Prologue To "Sophonisba,"

By John Dryden

ACTED AT OXFORD, 1680. WRITTEN BY NATHAN LEE. Thespis,[1] the first professor of our art, At country wakes sung ballads from a cart. To prove this true, if Latin be no trespass, "Dicitur et plaustris vexisse poemata Thespis." But schylus, says Horace in some page, Was the first mountebank that trod the stage: Yet Athens never knew your learned sport Of tossing poets in a tennis-court. But 'tis the talent of our English nation, Still to be plotting some new reformation: And few years hence, if anarchy goes on, Jack Presbyter shall here erect his throne, Knock out a tub with preaching once a day, And every prayer be longer than a play. Then all your heathen wits shall go to pot, For disbelieving of a Popish plot: Your poets shall be used like infidels, And worst, the author of the Oxford bells: Nor should we 'scape the sentence, to depart, Even in our first original, a cart.

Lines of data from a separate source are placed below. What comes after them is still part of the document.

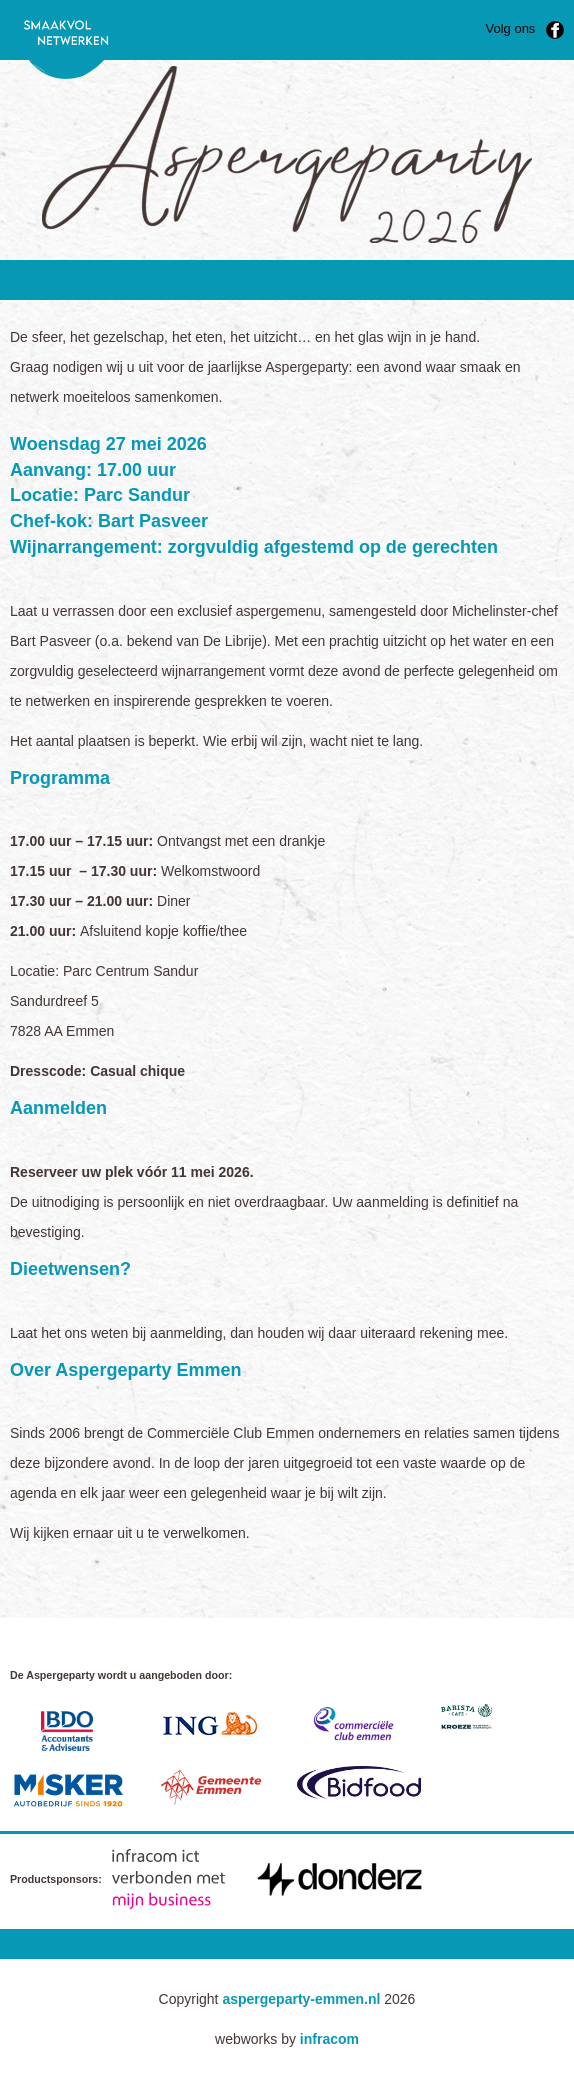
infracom (329, 2039)
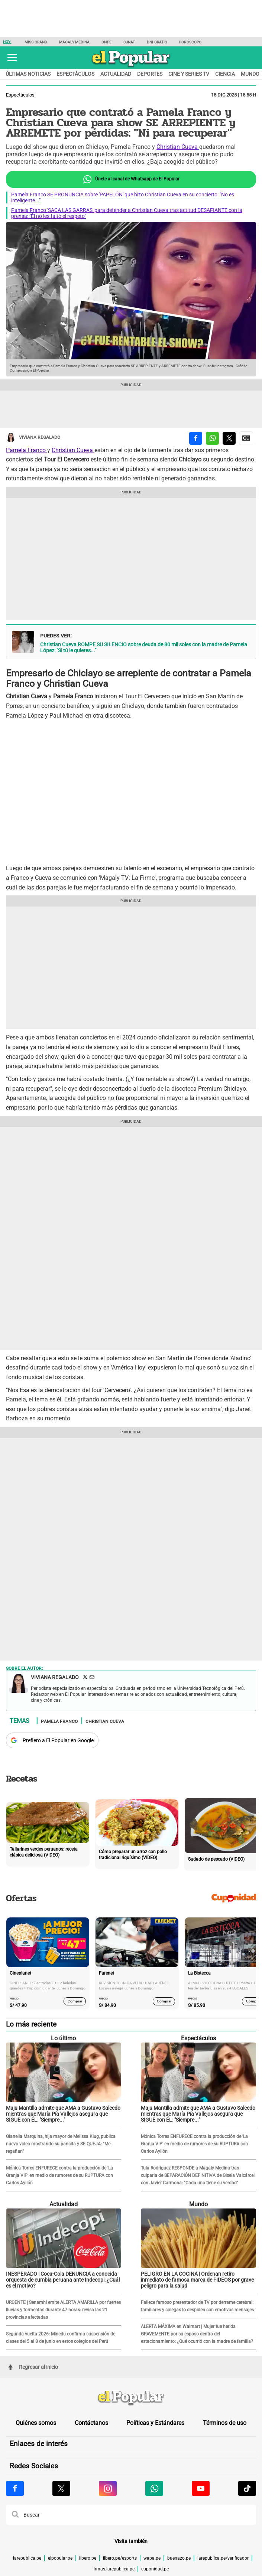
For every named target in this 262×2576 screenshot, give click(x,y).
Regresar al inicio (33, 2367)
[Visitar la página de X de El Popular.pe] (61, 2488)
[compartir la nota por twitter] (229, 438)
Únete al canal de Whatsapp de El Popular (131, 179)
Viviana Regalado (33, 437)
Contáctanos (91, 2422)
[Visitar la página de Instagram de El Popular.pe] (108, 2488)
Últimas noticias (28, 74)
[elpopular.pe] (131, 67)
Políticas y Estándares (155, 2422)
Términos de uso (224, 2422)
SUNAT (129, 42)
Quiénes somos (36, 2422)
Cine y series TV (188, 74)
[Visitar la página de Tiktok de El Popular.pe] (247, 2488)
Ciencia (225, 74)
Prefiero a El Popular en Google (58, 1740)
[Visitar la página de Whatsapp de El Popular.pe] (154, 2488)
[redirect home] (131, 2398)
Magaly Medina (74, 42)
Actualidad (115, 74)
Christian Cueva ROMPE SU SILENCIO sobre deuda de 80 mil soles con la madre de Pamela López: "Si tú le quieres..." (143, 647)
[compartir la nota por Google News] (246, 438)
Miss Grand (36, 42)
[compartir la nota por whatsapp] (212, 438)
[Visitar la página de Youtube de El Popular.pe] (201, 2488)
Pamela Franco (26, 450)
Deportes (149, 74)
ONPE (106, 42)
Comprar (75, 2001)
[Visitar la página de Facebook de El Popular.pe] (15, 2488)
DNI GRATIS (157, 42)
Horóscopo (190, 42)
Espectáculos (75, 74)
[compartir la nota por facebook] (196, 438)
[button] (12, 57)
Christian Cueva (177, 146)
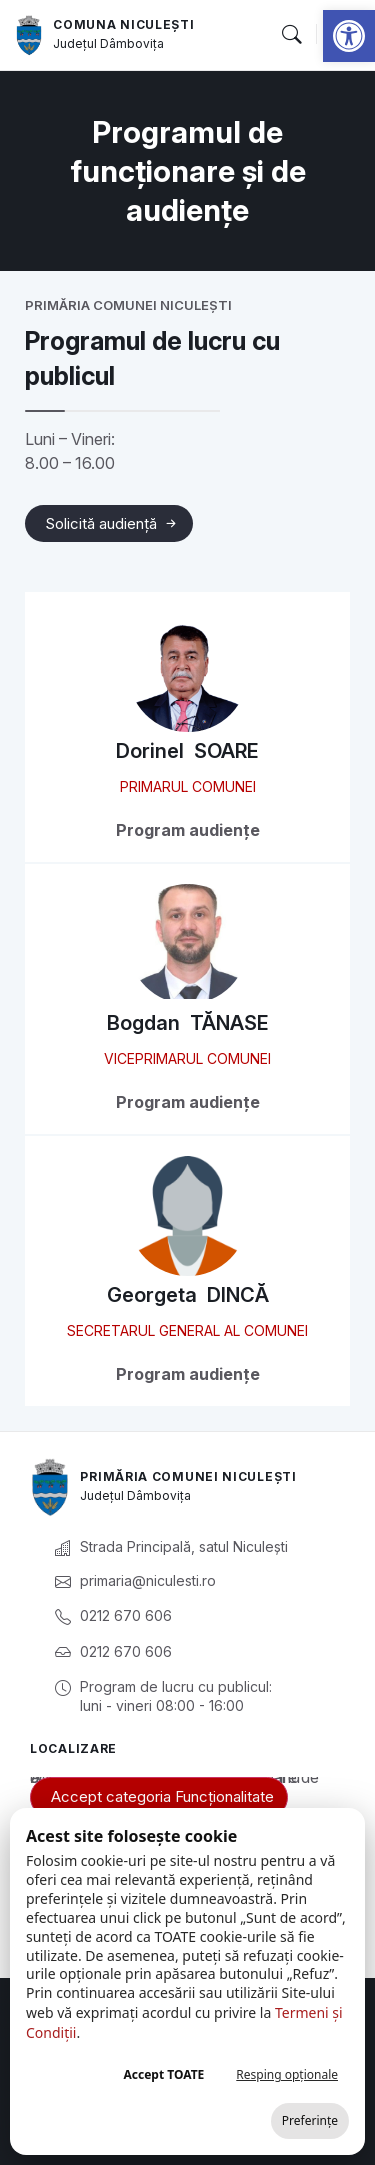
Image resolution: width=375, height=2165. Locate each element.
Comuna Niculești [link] (123, 24)
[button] (291, 35)
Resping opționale (287, 2074)
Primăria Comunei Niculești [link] (188, 1476)
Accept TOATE (163, 2074)
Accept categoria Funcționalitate (162, 1796)
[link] (349, 36)
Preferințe (310, 2120)
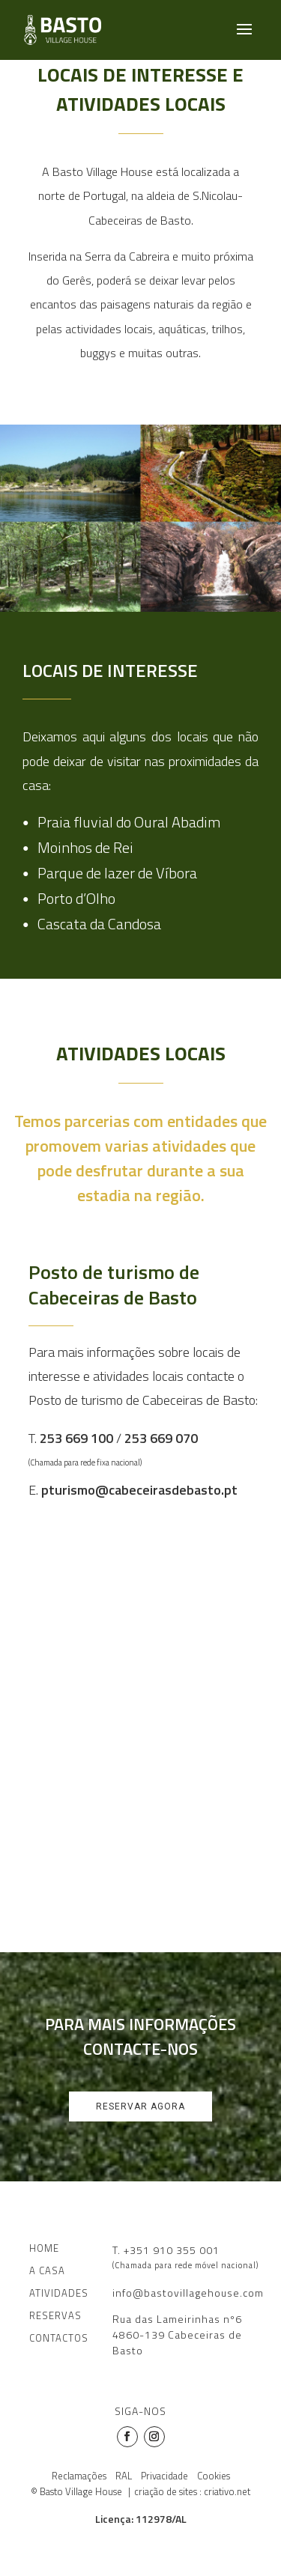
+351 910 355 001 (172, 2250)
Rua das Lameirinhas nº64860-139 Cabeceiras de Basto (177, 2334)
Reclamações (79, 2475)
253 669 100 (76, 1438)
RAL (123, 2475)
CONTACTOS (58, 2337)
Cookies (213, 2475)
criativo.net (227, 2491)
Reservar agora (140, 2106)
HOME (44, 2248)
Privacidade (164, 2475)
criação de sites (165, 2491)
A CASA (47, 2270)
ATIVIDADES (58, 2292)
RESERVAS (55, 2315)
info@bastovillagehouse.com (188, 2292)
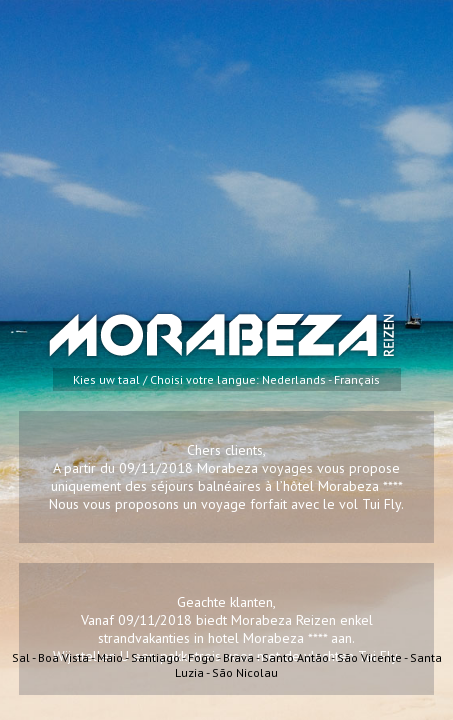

No zealous brother there would want a stone To maul us cardinals, and pelt Pope Joan: Religion, learning, wit, would be suppress'd-- Rags of the whore, and trappings of the beast: Scot, Suarez, Tom of Aquin, must go down, As chief supporters of the triple crown; And Aristotle's for destruction ripe; Some say he call'd the soul an organ-pipe, Which by some little help of derivation, Shall then be proved a pipe of inspiration.